- [Task brief]
Convert the entries below into a JSON list of strings, with one string for each line and blank lines omitted.
==============================
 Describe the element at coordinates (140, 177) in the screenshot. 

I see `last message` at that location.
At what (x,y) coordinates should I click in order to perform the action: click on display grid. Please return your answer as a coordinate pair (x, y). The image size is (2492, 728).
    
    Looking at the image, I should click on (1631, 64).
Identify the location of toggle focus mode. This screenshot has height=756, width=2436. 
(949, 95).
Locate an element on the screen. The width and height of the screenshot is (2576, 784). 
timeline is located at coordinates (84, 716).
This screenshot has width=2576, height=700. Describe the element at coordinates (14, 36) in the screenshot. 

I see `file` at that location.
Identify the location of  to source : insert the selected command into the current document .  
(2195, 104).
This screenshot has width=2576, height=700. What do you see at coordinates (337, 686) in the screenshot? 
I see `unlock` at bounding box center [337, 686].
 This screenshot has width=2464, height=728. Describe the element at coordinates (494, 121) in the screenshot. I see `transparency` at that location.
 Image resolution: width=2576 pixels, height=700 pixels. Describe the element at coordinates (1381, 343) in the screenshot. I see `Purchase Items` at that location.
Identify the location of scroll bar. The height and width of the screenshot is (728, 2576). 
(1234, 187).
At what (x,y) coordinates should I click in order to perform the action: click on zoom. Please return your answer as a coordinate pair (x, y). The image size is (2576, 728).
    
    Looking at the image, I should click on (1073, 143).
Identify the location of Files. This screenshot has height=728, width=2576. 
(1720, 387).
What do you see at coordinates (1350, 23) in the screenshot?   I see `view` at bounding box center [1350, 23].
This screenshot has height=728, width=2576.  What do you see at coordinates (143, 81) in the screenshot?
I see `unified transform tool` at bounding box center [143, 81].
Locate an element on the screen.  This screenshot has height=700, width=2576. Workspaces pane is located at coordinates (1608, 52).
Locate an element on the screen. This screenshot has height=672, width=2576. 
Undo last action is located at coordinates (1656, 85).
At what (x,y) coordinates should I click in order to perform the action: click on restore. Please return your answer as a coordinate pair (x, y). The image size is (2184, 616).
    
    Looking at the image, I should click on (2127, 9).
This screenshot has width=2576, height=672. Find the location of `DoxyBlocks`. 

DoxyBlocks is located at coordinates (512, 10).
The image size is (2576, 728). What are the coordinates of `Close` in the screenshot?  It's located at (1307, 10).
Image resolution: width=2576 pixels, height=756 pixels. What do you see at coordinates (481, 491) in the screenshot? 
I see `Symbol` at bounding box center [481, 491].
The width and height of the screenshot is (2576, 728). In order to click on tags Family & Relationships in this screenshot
==============================
- [Reply]
[
  " Describe the element at coordinates (140, 177) in the screenshot. ",
  "I see `last message` at that location.",
  "At what (x,y) coordinates should I click in order to perform the action: click on display grid. Please return your answer as a coordinate pair (x, y). The image size is (2492, 728).",
  "    Looking at the image, I should click on (1631, 64).",
  "Identify the location of toggle focus mode. This screenshot has height=756, width=2436. ",
  "(949, 95).",
  "Locate an element on the screen. The width and height of the screenshot is (2576, 784). ",
  "timeline is located at coordinates (84, 716).",
  "This screenshot has width=2576, height=700. Describe the element at coordinates (14, 36) in the screenshot. ",
  "I see `file` at that location.",
  "Identify the location of  to source : insert the selected command into the current document .  ",
  "(2195, 104).",
  "This screenshot has width=2576, height=700. What do you see at coordinates (337, 686) in the screenshot? ",
  "I see `unlock` at bounding box center [337, 686].",
  " This screenshot has width=2464, height=728. Describe the element at coordinates (494, 121) in the screenshot. I see `transparency` at that location.",
  " Image resolution: width=2576 pixels, height=700 pixels. Describe the element at coordinates (1381, 343) in the screenshot. I see `Purchase Items` at that location.",
  "Identify the location of scroll bar. The height and width of the screenshot is (728, 2576). ",
  "(1234, 187).",
  "At what (x,y) coordinates should I click in order to perform the action: click on zoom. Please return your answer as a coordinate pair (x, y). The image size is (2576, 728).",
  "    Looking at the image, I should click on (1073, 143).",
  "Identify the location of Files. This screenshot has height=728, width=2576. ",
  "(1720, 387).",
  "What do you see at coordinates (1350, 23) in the screenshot?   I see `view` at bounding box center [1350, 23].",
  "This screenshot has height=728, width=2576.  What do you see at coordinates (143, 81) in the screenshot?",
  "I see `unified transform tool` at bounding box center [143, 81].",
  "Locate an element on the screen.  This screenshot has height=700, width=2576. Workspaces pane is located at coordinates (1608, 52).",
  "Locate an element on the screen. This screenshot has height=672, width=2576. ",
  "Undo last action is located at coordinates (1656, 85).",
  "At what (x,y) coordinates should I click in order to perform the action: click on restore. Please return your answer as a coordinate pair (x, y). The image size is (2184, 616).",
  "    Looking at the image, I should click on (2127, 9).",
  "This screenshot has width=2576, height=672. Find the location of `DoxyBlocks`. ",
  "DoxyBlocks is located at coordinates (512, 10).",
  "The image size is (2576, 728). What are the coordinates of `Close` in the screenshot?  It's located at (1307, 10).",
  "Image resolution: width=2576 pixels, height=756 pixels. What do you see at coordinates (481, 491) in the screenshot? ",
  "I see `Symbol` at bounding box center [481, 491].",
  "The width and height of the screenshot is (2576, 728). In order to click on tags Family & Relationships in this screenshot"
]